Olhou por sobre o ombro. Ruth esperava junto à porta, segurando um saco de dormir e um alforje com algumas roupas do menino. Buck estava a seu lado, não tão grande quanto Chase, e sua boca formava um bico, enquanto ele olhava o amigo cheio de inveja.
- É melhor pegar suas coisas com a Ruth para irmos. - Webb colocou o garoto no chão e observou-o correr para pegar seu equipamento.
Era mais do que Chase podia carregar, mas Webb não ofereceu ajuda. O garoto tinha que aprender a se virar, e ele podia começar enquanto era jovem.
Nate desceu os degraus e aguardou ao lado do alazão manso que Chase ia montar. Era um cavalo adulto, maior que um pónei, treinado para trabalhar com o gado. Sua calma o tornara uma montaria adequada para uma criança, tornando desnecessário um pónei esgotado, que não conseguia sair do trote.
Chase conseguiu meio carregar e meio arrastar seu alforje e saco de dormir, descendo os degraus, onde Nate pegou o equipamento e colocou-o na tamanho de uma criança. Chase aprendera a montar sem ajuda, pendurando-se no estribo. Quando subiu para a sela, as per rédeas das mãos de Nate e olhou para o pai.

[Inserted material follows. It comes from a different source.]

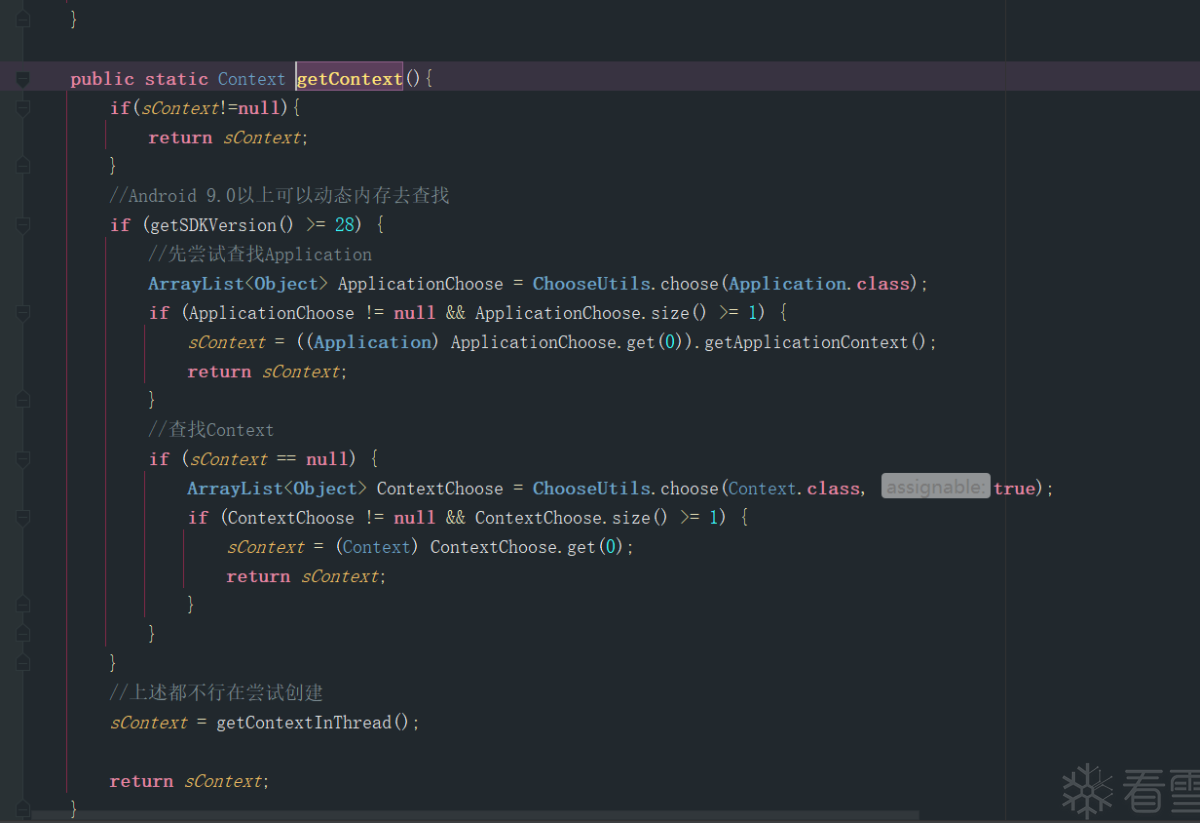Collapse the getContext method fold marker
The height and width of the screenshot is (823, 1200).
[23, 79]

- Vamos, pai? - ele chamou.
- Em um minuto - Webb tranquilizou-o, voltando-se para Ruth.
- Se acontecer algo, pode mandar um dos rapazes me chamar.
- Tome cuidado - ela murmurou, observando-o juntar-se ao filho.

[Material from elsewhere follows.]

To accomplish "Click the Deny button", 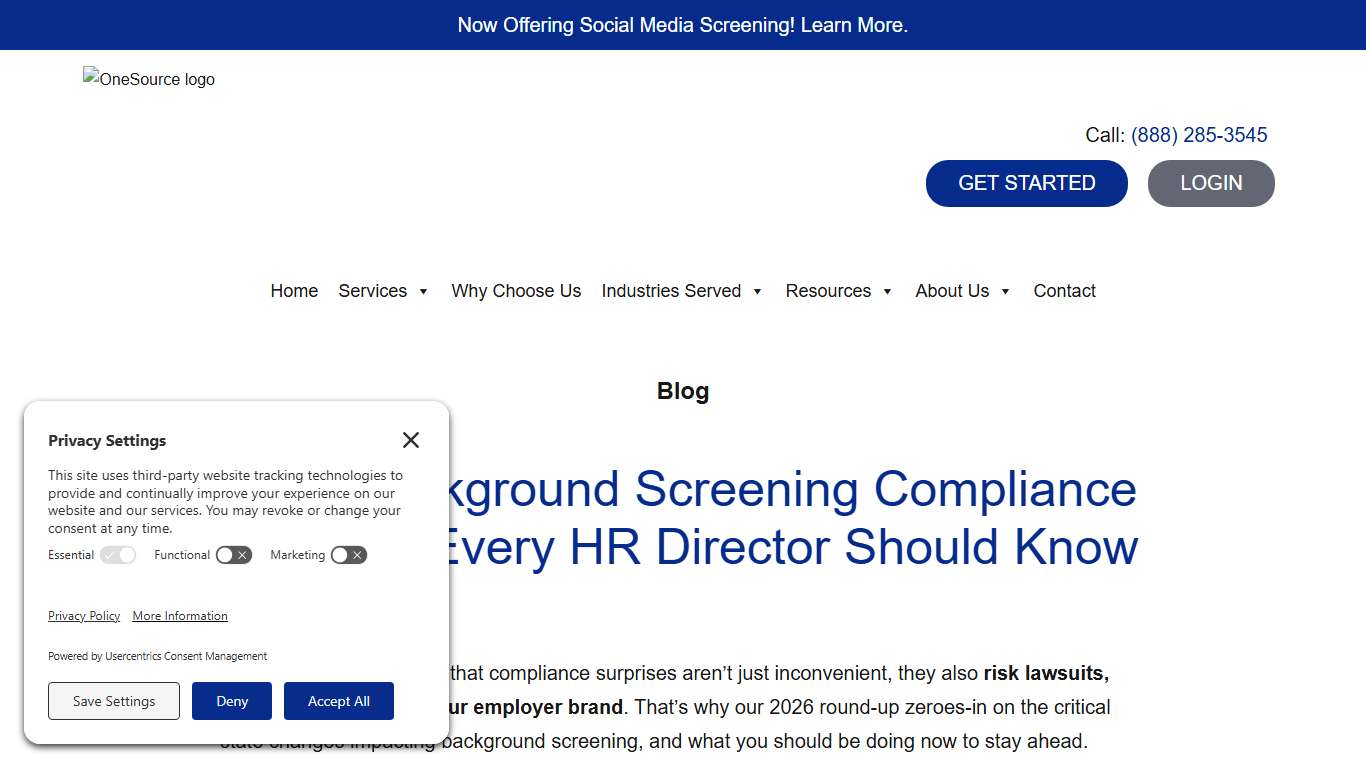I will (231, 701).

- Por que eu não posso ir? - reclamou Buck. - Chase vai.
- É, mas o pai está levando - argumentou ela calmamente. Buck olhou ansioso para o amigo indo embora.
- Queria que ele fosse meu pai...
As palavras penetraram no coração de Ruth, mas ela nada disse. Agora Webb era viúvo, mas ela ainda estava casada com Virg. Ficara em paz com seu coração e aprendera a contentar-se em cuidar da casa e do filho de Webb. Era tudo que podia ter, e era melhor não desejar mais.
Enquanto se afastavam da sede, Nate ia atrás de Webb e de seu filho. Era costume na fazenda não cavalgar na frente do patrão. Webb diminuiu o passo e Nate acompanhou.
Ao passarem pelas cocheiras com as enormes vigas de madeira e a imensa pastagem estendida diante deles, Webb lançou um olhar de soslaio para o garotinho no alto do grande cavalo.
- Algum dia tudo isso vai ser seu, Chase.
Era algo que estava determinado a instilar no garoto. Depois que Lilli morrera, fora mais fácil deixar Chase na casa dos Stanton, onde Ruth podia cuidar dele. Mas isso só durara quatro meses, até que Webb se deu conta de que era um erro. Chase era um Calder; pertencia à Casa-Grande. Precisava aprender que jamais seria algo diferente; sempre se esperaria mais dele. Webb não queria que Chase cometesse o mesmo erro que ele. Sempre seria Chase Calder e nunca um simples vaqueiro.
- É bastante terra, Chase, mas tem que ser grande assim para combinar com esse céu. - Havia orgulho nas palavras, orgulho com o legado que seria de seu filho.
Quando o mercado do gado entrou em colapso e veio a Grande Depressão dos anos trinta, os habitantes de Montana já haviam passado por situação semelhante uma década antes. Quando os Estados das planícies inferiores começaram a sofrer os anos de seca, os habitantes de Montana sabiam como era. As chuvas impediram que a terra sofresse pela segunda vez.
Quando a terra é maltratada, a natureza possui sua maneira de revidar. No fim, a terra retorna ao que a natureza pretendia, mas o custo é alto. A terra é o que é, não importa o que o homem faça ou pense poder fazer, Benteen Calder sabia disso, e Webb aprendera com ele.
As esperanças morrem e o homem prossegue, mas a terra permanece.